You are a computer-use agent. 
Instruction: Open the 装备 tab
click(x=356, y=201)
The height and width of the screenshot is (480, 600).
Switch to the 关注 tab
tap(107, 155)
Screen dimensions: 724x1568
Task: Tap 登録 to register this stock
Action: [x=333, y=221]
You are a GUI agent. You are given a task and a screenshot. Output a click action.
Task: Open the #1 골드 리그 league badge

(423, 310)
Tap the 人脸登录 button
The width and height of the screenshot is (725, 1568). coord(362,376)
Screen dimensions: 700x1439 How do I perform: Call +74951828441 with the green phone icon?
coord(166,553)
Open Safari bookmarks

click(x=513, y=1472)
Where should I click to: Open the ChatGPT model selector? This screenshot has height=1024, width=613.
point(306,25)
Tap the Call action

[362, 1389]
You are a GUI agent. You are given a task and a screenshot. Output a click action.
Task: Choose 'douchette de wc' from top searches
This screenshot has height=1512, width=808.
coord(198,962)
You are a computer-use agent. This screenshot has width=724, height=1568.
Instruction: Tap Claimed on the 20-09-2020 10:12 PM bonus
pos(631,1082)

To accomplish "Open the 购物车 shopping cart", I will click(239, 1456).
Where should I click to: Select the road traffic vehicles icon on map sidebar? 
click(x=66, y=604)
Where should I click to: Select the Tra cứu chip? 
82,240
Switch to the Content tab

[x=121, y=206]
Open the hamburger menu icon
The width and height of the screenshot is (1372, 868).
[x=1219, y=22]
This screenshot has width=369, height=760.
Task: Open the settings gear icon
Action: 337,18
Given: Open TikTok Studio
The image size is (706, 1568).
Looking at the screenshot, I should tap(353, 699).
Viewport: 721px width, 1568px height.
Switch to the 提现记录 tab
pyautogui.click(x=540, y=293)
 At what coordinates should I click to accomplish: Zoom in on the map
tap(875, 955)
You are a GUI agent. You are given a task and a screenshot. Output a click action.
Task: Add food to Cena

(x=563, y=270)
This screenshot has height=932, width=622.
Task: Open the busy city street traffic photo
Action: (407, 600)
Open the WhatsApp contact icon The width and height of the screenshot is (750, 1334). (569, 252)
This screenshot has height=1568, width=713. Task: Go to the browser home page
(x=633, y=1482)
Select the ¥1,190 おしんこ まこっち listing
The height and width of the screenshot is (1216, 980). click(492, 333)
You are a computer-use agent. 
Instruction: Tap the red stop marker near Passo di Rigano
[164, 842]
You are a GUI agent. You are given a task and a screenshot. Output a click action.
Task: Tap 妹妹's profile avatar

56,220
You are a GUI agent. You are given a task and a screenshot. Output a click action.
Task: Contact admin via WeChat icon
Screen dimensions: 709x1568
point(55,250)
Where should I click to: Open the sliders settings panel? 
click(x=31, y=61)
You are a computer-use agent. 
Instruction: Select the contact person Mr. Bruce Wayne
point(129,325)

• **Task statement**:
Reproduce all of the records above, switching each "Where should I click to" to "Where should I tap to" and leaving everything else unchanged.

• **Solution to this task**:
You are a computer-use agent. 
Instruction: Open the 装备 tab
click(x=356, y=201)
The height and width of the screenshot is (480, 600).
Switch to the 关注 tab
tap(107, 155)
Screen dimensions: 724x1568
Task: Tap 登録 to register this stock
Action: [x=333, y=221]
You are a GUI agent. You are given a task and a screenshot. Output a click action.
Task: Open the #1 골드 리그 league badge

(423, 310)
Tap the 人脸登录 button
The width and height of the screenshot is (725, 1568). coord(362,376)
Screen dimensions: 700x1439 How do I perform: Call +74951828441 with the green phone icon?
coord(166,553)
Open Safari bookmarks

click(x=513, y=1472)
Where should I tap to: Open the ChatGPT model selector? This screenshot has height=1024, width=613.
point(306,25)
Tap the Call action

[362, 1389]
You are a GUI agent. You are given a task and a screenshot. Output a click action.
Task: Choose 'douchette de wc' from top searches
This screenshot has height=1512, width=808.
coord(198,962)
You are a computer-use agent. This screenshot has width=724, height=1568.
Instruction: Tap Claimed on the 20-09-2020 10:12 PM bonus
pos(631,1082)

To accomplish "Open the 购物车 shopping cart", I will click(239, 1456).
Where should I tap to: Select the road traffic vehicles icon on map sidebar? 
click(x=66, y=604)
Where should I tap to: Select the Tra cứu chip? 
82,240
Switch to the Content tab

[x=121, y=206]
Open the hamburger menu icon
The width and height of the screenshot is (1372, 868).
[x=1219, y=22]
This screenshot has width=369, height=760.
Task: Open the settings gear icon
Action: 337,18
Given: Open TikTok Studio
The image size is (706, 1568).
Looking at the screenshot, I should tap(353, 699).
Viewport: 721px width, 1568px height.
Switch to the 提现记录 tab
pyautogui.click(x=540, y=293)
 At what coordinates should I click to accomplish: Zoom in on the map
tap(875, 955)
You are a GUI agent. You are given a task and a screenshot. Output a click action.
Task: Add food to Cena

(x=563, y=270)
This screenshot has height=932, width=622.
Task: Open the busy city street traffic photo
Action: (407, 600)
Open the WhatsApp contact icon The width and height of the screenshot is (750, 1334). (569, 252)
This screenshot has height=1568, width=713. Task: Go to the browser home page
(x=633, y=1482)
Select the ¥1,190 おしんこ まこっち listing
The height and width of the screenshot is (1216, 980). click(492, 333)
You are a computer-use agent. 
Instruction: Tap the red stop marker near Passo di Rigano
[164, 842]
You are a GUI agent. You are given a task and a screenshot. Output a click action.
Task: Tap 妹妹's profile avatar

56,220
You are a GUI agent. You are given a task and a screenshot. Output a click action.
Task: Contact admin via WeChat icon
Screen dimensions: 709x1568
point(55,250)
Where should I tap to: Open the sliders settings panel? 
click(x=31, y=61)
You are a computer-use agent. 
Instruction: Select the contact person Mr. Bruce Wayne
point(129,325)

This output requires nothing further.